## Problem details
Nothing should appear in the answer except the lines from the one containing "Click the Restore action icon in ribbon" through the end of the records below, written out exactly.

## Data in this exercise

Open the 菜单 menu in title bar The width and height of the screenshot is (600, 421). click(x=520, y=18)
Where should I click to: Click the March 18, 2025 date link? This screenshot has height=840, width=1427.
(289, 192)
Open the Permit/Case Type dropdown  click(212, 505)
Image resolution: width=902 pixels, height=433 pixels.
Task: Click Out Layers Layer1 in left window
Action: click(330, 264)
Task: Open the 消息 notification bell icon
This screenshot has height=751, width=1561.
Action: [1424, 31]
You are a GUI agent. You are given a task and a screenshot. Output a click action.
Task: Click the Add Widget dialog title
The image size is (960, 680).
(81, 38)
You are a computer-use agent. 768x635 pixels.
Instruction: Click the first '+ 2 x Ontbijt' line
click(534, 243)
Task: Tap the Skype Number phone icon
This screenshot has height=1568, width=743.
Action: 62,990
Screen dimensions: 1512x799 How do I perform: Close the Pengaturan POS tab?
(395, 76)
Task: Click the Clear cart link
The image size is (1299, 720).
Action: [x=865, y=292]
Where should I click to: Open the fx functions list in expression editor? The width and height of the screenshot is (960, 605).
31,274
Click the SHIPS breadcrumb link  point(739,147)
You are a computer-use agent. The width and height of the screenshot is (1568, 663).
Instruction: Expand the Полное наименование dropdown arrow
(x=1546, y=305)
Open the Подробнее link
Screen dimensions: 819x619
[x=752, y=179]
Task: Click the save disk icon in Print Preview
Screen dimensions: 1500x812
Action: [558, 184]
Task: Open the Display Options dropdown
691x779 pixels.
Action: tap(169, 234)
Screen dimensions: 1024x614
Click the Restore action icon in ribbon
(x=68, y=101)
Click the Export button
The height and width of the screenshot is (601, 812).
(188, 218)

## Output for this exercise
Click the Restore action icon in ribbon
(x=68, y=101)
Click the Export button
The height and width of the screenshot is (601, 812).
(188, 218)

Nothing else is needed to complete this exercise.